Reflexion: kognitiv, metakognitiv, affektiv

Reflexion sollte auf allen drei Ebenen während des Unterrichts laufend stattfinden:

kognitive Reflexion: inhaltlich, auf den inhalt bezogen. Was habe ich gelernt zum Inhalt.
Beispiel für kognitive Reflexion zum Thema »Feste«:
– Welche Wörter zum Thema Feste in Deutschland hast du in dieser Einheit gelernt?
– Was hast du Neues über Feste in Deutschland erfahren?
– Welche deutschen Feiertage und Feste kennst du?

metakognitive Reflexion: über meine eigenes Lernen bnachdenken. Wie lerne ich am besten, was geht nicht? Welche Mittel helfen mir beim Lernen? kommuniziere ich gerne und gut mit anderen, um zu lernen? Muss ich Vokabeln aufschreiben, damit ich sie lerne? etc.
Beispiele:
– Hilft es dir, mit deinen Mitlernenden gemeinsam Wissen über Deutschland zu erarbeiten?
– Lernst du neue Vokabeln und landeskundliches Wissen, indem du es anderen Lernenden vorstellst?
– Wie kannst du dir die Feiertage und Feste merken?
– Was hast du getan, um die Vokabeln zu lernen?

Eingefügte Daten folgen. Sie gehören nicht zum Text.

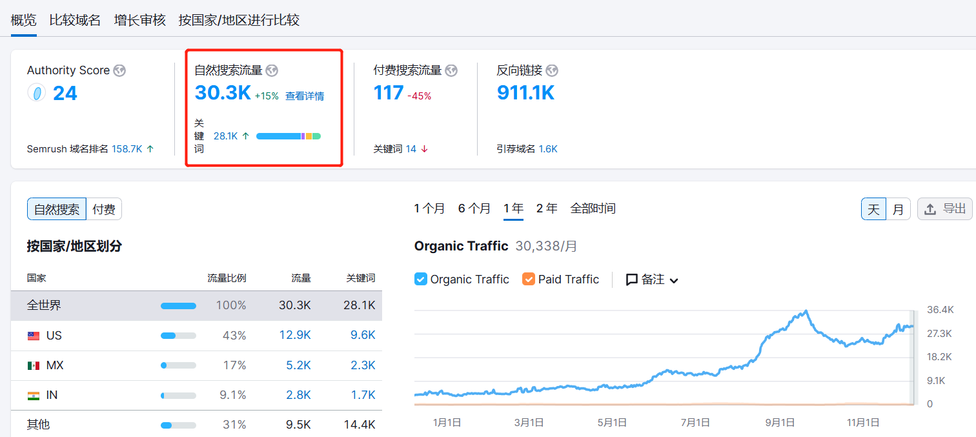Open the 增长审核 tab
The image size is (976, 437).
[140, 20]
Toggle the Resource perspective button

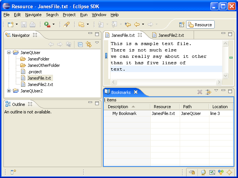200,24
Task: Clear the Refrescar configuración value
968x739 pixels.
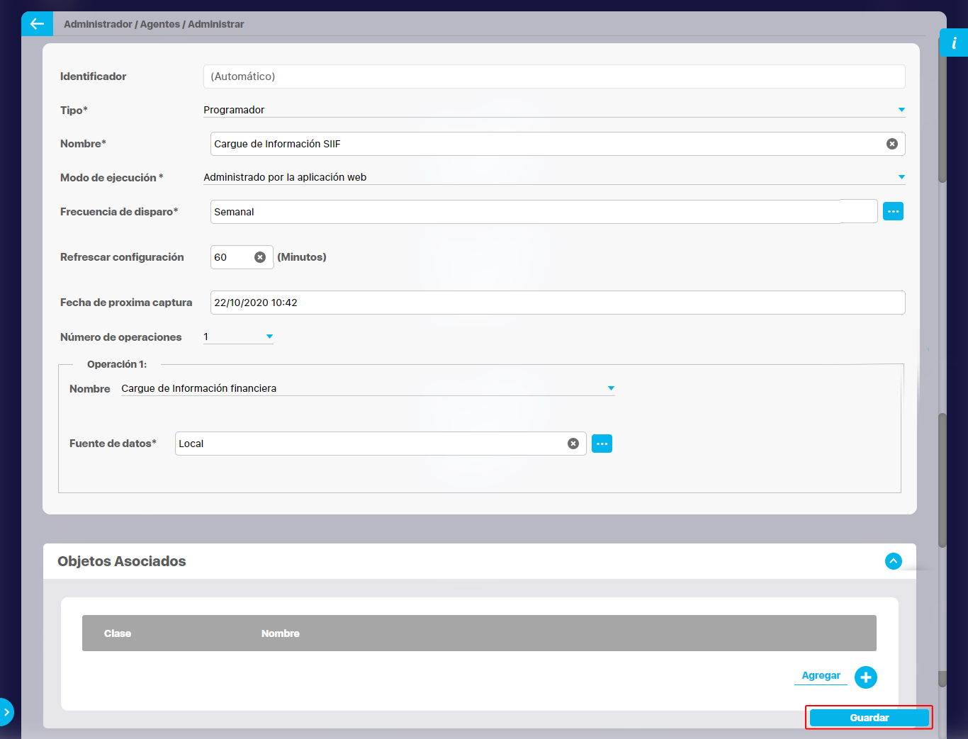Action: [x=260, y=257]
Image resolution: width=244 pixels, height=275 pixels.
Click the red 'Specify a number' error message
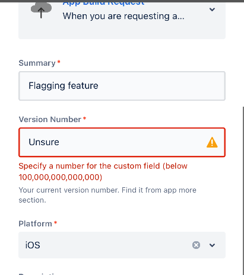click(x=103, y=171)
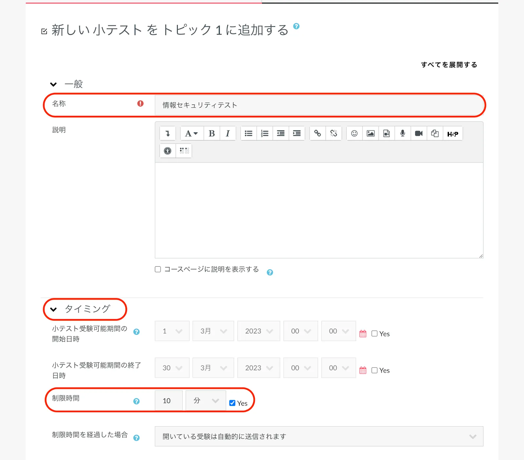Screen dimensions: 524x460
Task: Apply italic formatting in the editor toolbar
Action: [228, 133]
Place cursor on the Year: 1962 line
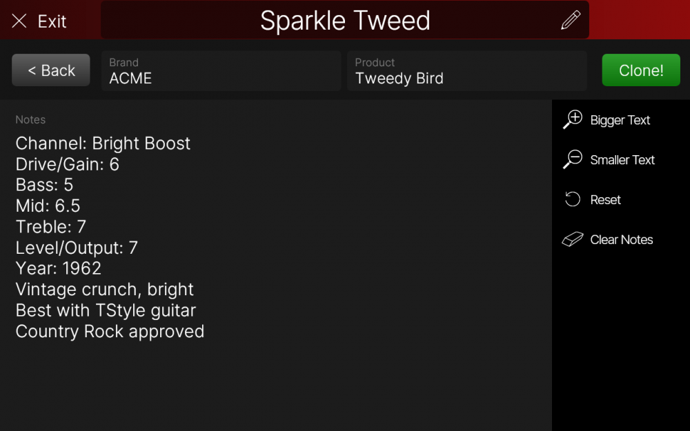690x431 pixels. [x=59, y=268]
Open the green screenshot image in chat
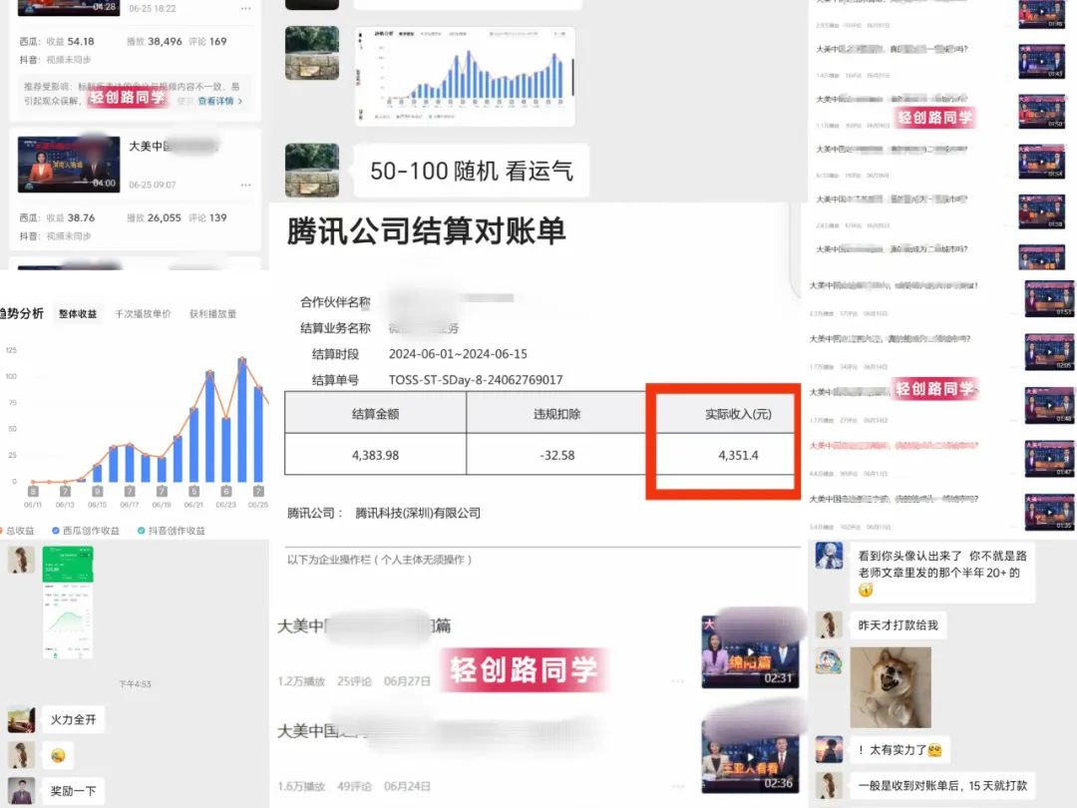 (x=67, y=602)
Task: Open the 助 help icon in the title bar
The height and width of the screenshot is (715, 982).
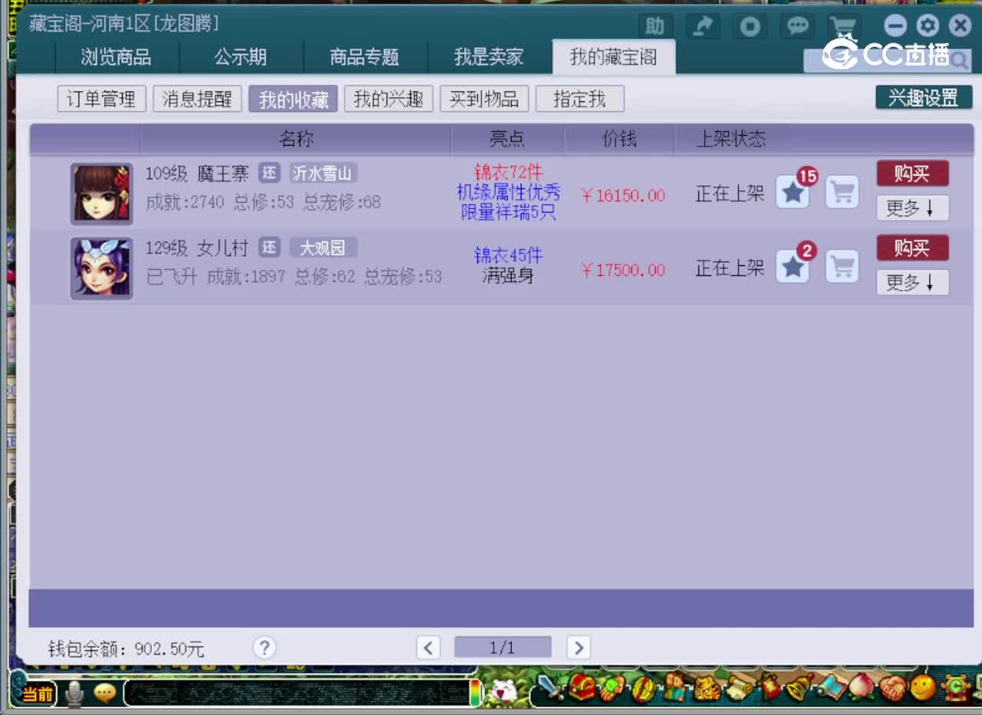Action: point(655,25)
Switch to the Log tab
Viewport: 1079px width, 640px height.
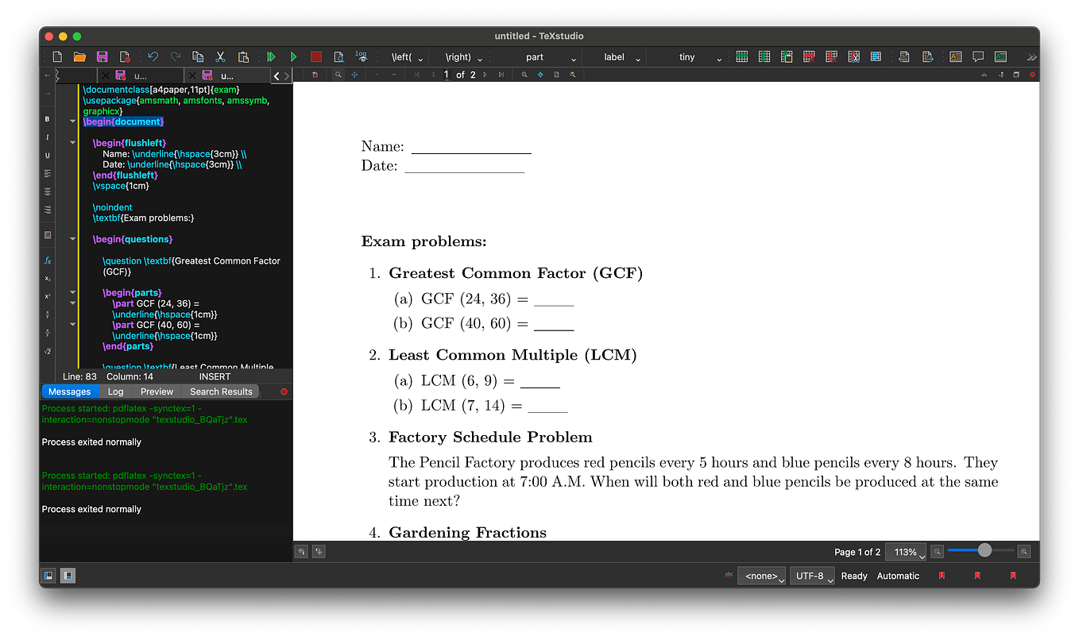[x=116, y=391]
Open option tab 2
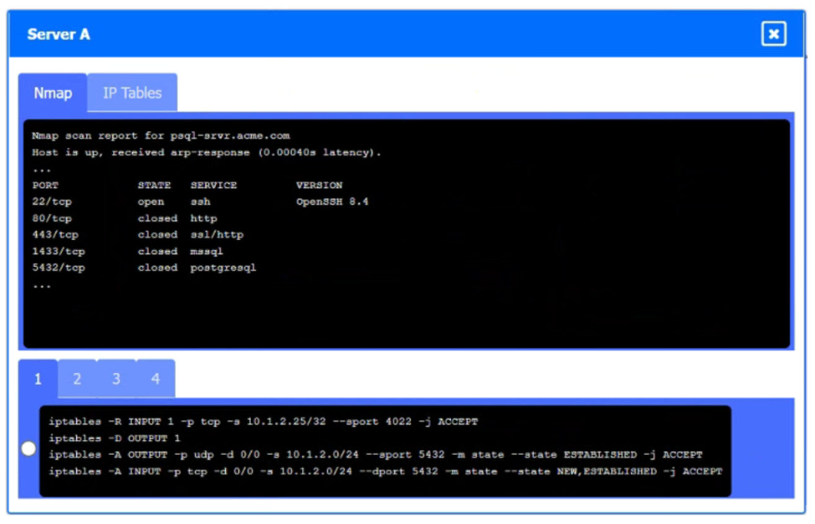This screenshot has height=524, width=815. (77, 379)
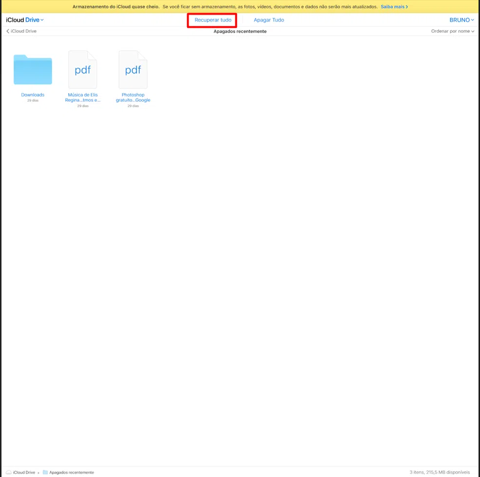Click the Recuperar tudo button

point(212,19)
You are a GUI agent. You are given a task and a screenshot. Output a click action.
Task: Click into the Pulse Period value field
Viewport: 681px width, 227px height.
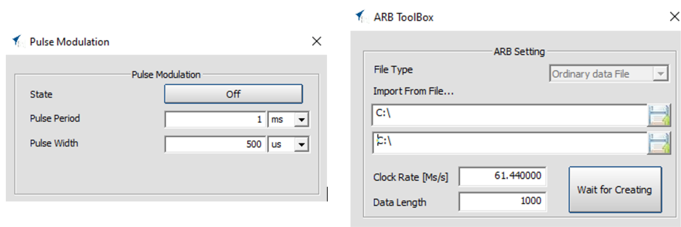(x=215, y=120)
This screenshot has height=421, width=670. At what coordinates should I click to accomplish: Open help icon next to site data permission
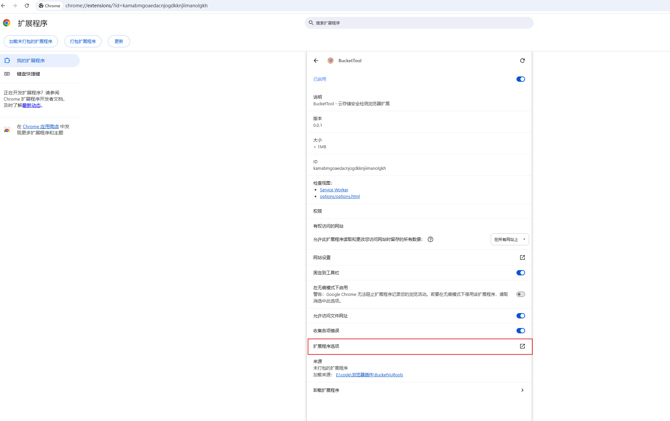(x=430, y=239)
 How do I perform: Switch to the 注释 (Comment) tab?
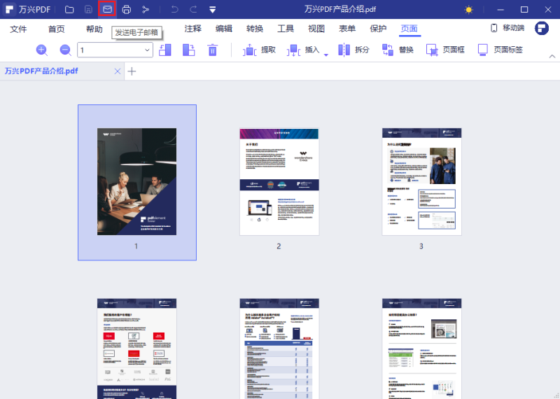pyautogui.click(x=193, y=29)
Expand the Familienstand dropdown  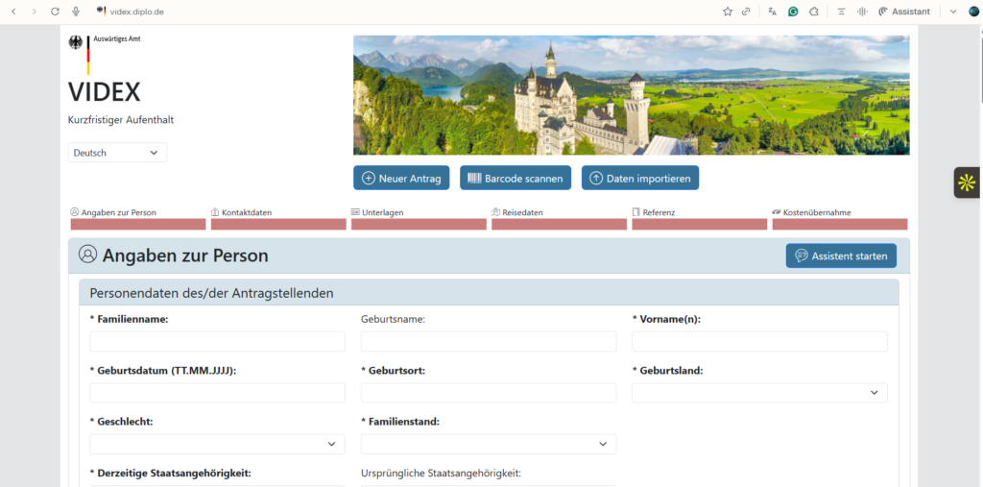click(x=488, y=444)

affektive Reflexion: Was mache ich besonders gern, um zu lernen? Was mache ich nicht so gerne? Welche Alternativen gibt es?
Beispiele:
– Welche Lernaktivitäten hast du besonders gern gemacht?
– Wie ist es für dich, für eine kurze Zeit die Rolle der Lehrkraft zu übernehmen?
– Welchen Feiertag würdest du in Deutschland besonders gern erleben?